November 5, 2024

Twitter Summary for March 12, 2019: Google Analytics

By: Erin Joo, Ian Burleigh, Oleene Perera, Rob Emmett, and Tom Bridger

Today’s class was focused on all things Google Analytics. Google Analytics can be a resourceful tool for understanding social media. After learning how to maximize the capabilities of Google Analytics, organizations will be able to capture important insights.  Kelli started the lecture by laying out the process in three steps: Understanding, Interpreting, and Analyzing.

Kelli explained the use of cookies as a data tracking tool which excited us for obvious reasons. We also learned that clearing your cookies makes you a new user.

The first step of the Google Analytics process begins with understanding the terminology, establishing goals, and knowing how to read the dashboards. Key terms in helping to understand Google Analytics include the different types of visitors and forms of traffic (direct, organic, and paid), as well as referring site, top landing page, bounce rate, and top exit pages. These key terms are featured within either Arrivals or Departures. Depending on the business, high bounce rates can either be the norm or detrimental to sales. For example, a high bounce rate on a digital shopping cart page would be a big negative.

Next, Kelli talked about the importance of setting goals. This can be in the form of duration of visits, pages/screens per visit, destination, or event. Although not all organizations will have the same set of goals, there are a few common ones which include: to increase overall traffic, increase referrals from social media, increase return visitors, decrease bounce rate, increase time on site, and conversion rates. This might not always be applicable for a business. For example, a blog usually has high bounce rates due to readers visiting a single page to read a blog and then leaving. Therefore, high bounce rates do not raise any red flags for blogs or news sites.
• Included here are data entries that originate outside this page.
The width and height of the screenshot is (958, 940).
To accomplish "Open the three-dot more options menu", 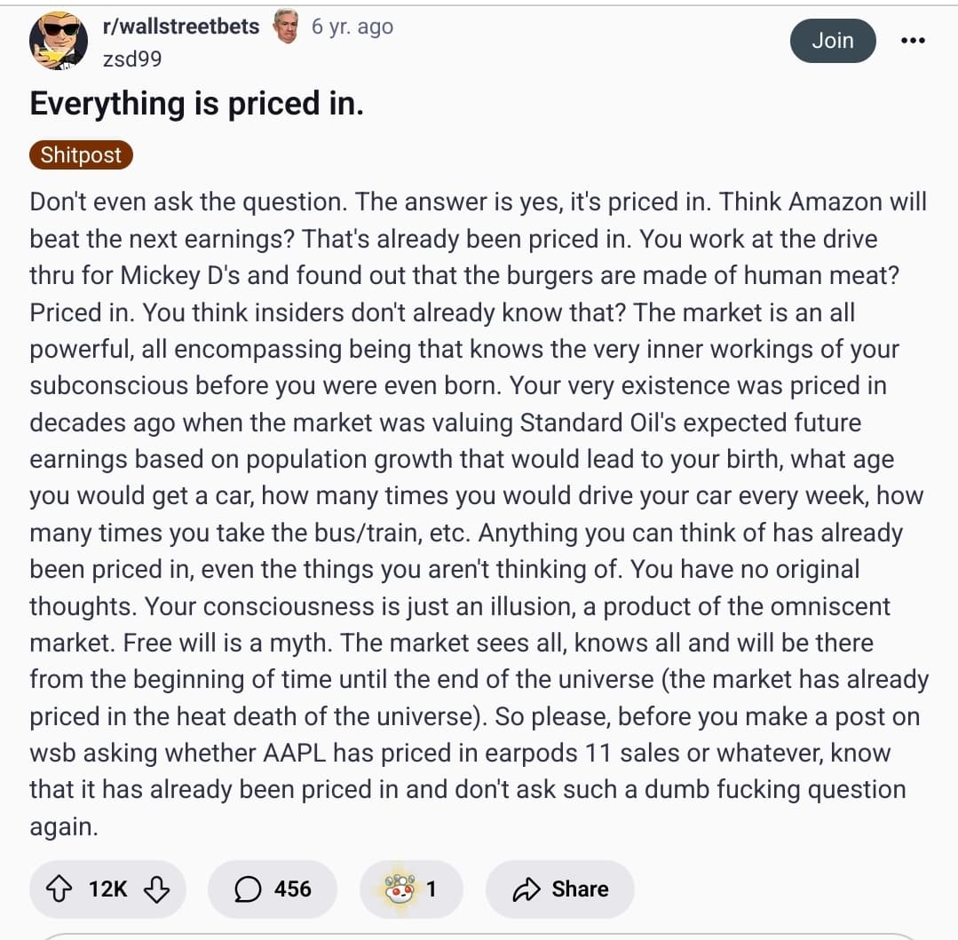I will tap(912, 41).
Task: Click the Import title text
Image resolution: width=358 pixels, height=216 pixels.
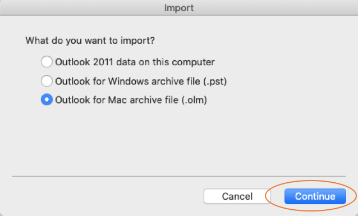Action: pos(179,8)
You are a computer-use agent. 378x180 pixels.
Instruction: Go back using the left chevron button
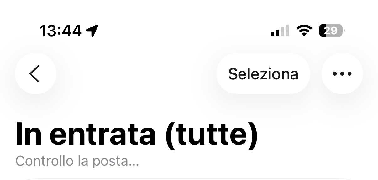point(35,73)
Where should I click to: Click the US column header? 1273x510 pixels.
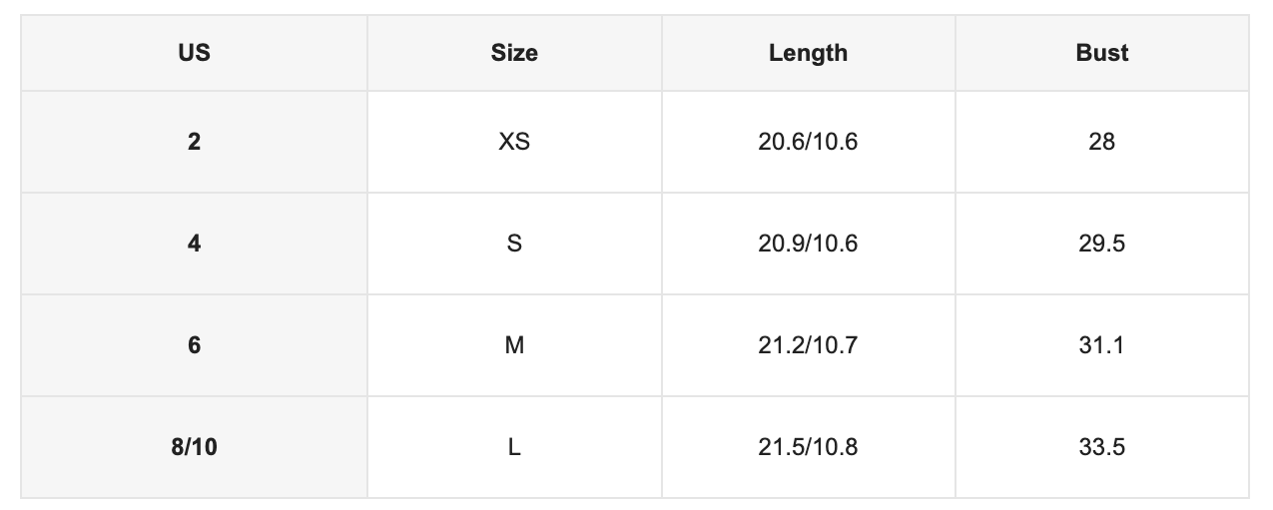pos(194,53)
Google Analytics is also an important to tool in getting to know your audience. What are important things to know about your audience? Their demographics, geographic location, and interests. Kelli says, “Affinity targeting analyzes someone’s overall interests, passions, and lifestyle to get a better sense of their overall identity.” Effectively using affinity marketing can lead to category growth, developing consumer preferences into potential sales for related products and services. Audience behavior is also important to understand and includes: new vs. returning visitors, their frequency, recency, and engagement.

Lastly, we touched on understanding content. Content drilldown are the site sections/folders that have the best overall performance. Landing pages where people enter a site while exit pages are where people leave and end their engagement.

There was a total of 50 tweets made during the class lecture that ranged from informative to just pure comedy. We wanted to make the topic as palatable as possible.